Motor power. I was lead to believe / from forums/ that you need at least 1hp per inch belt, so i decided the machine to have 1.5kw motor. Mean while i had
made my self a 12" sander. 3 phase 0.75kw motor that run on 230VAC using capacitor, no VFD. The disc was easy to stop. See video below. So i decided to invest in a VFd cause i wanted to run it from 0-3000RPM depends what i am doing. I connected it yesterday. Man, i could not stop it in any way, its brutally strong combo. And only 0.75kw.

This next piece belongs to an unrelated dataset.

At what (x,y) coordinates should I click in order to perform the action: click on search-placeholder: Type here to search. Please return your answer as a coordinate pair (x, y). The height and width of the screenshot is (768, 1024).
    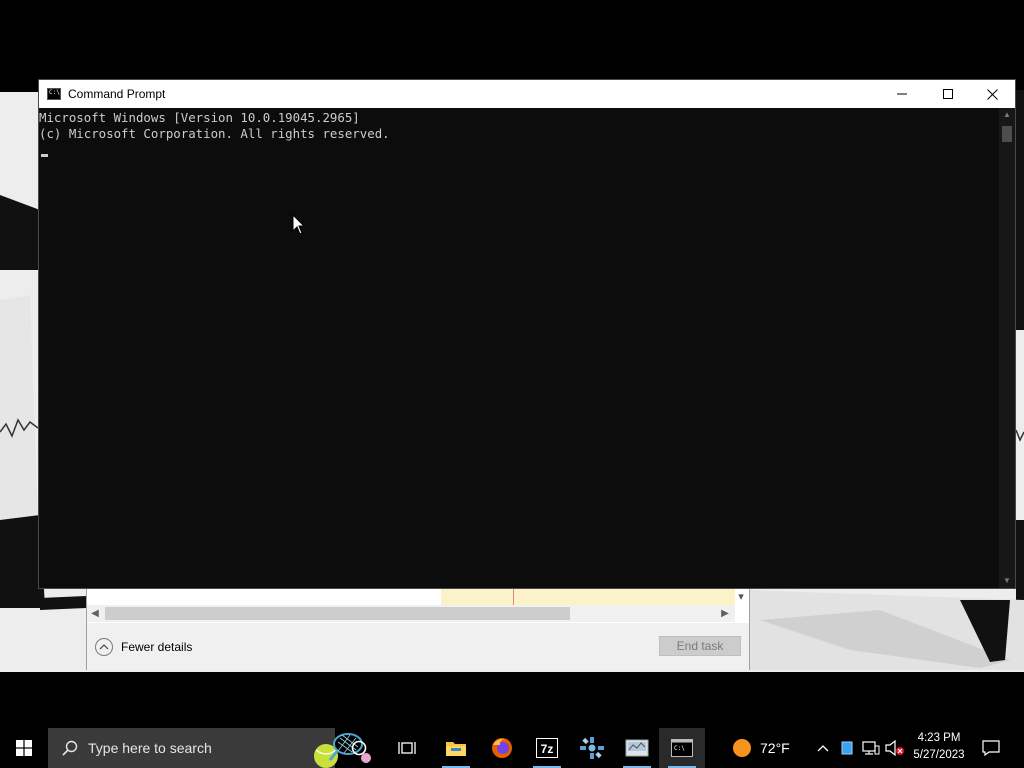
    Looking at the image, I should click on (150, 748).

So i am starting to believe there is some misconception here. Cause belt is not wider than portion of disc i used for grinding yesterday.And as i said, i couldnt stop it pushing hard using steel bar. So i started to think thats the pulley mass is to blame. while all pulleys i designed are very much big bored and so they are light, the motor wheel is a whopping 1.6kg at 120mm. I started redrawing it recessed in the middle but could not lower the mass less than 1.1kg. So i went further and made all walls 8mm only. Weight dropped to 680g.

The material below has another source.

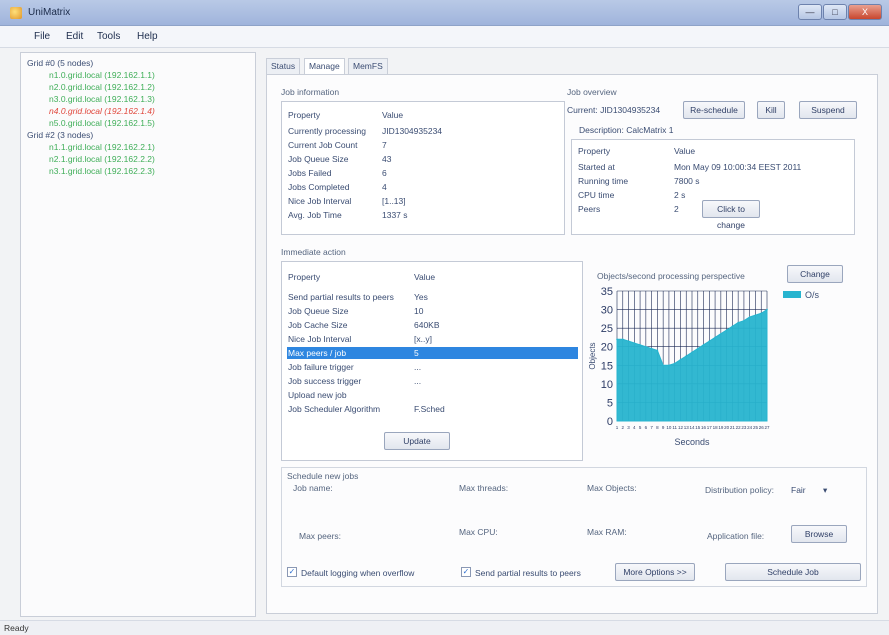 The width and height of the screenshot is (889, 635). Describe the element at coordinates (102, 171) in the screenshot. I see `tree-node: n3.1.grid.local (192.162.2.3)` at that location.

So in short i start to think that this could be driven using 0.75kw motor combined with VFD instead of the over sized 1.5kw, when pulleys weight is made minimum. yet to prove on next machine. of course i will see how much i need that low revs where is a small loss of power
Below video of the 0.75kw motor when runs on capacitor on 2 phase line
And video of same motor that runs on VFD again 2 phase line. I could not stop it pushing very hard against it a 40x10mm steel bar.Trying seriously to abuse it . The disc itself is a very thick diamond cut disc and the blue sanding disc thats glued, is a 60 grit zirconia. So you judge what a beast it is now with the VFD connected.
Its very interesting to me if sb has a similar machine, 12" disc sander using 1400RPM mono phase motor, no VFD and if it could be stopped pushing hard against it?????
PS. Black lines on disc are from sharpening my pencils. Disc is new otherwise. First i run it at half speed and then at full speed at 100hz. It was scary to hold thebar with only one hand.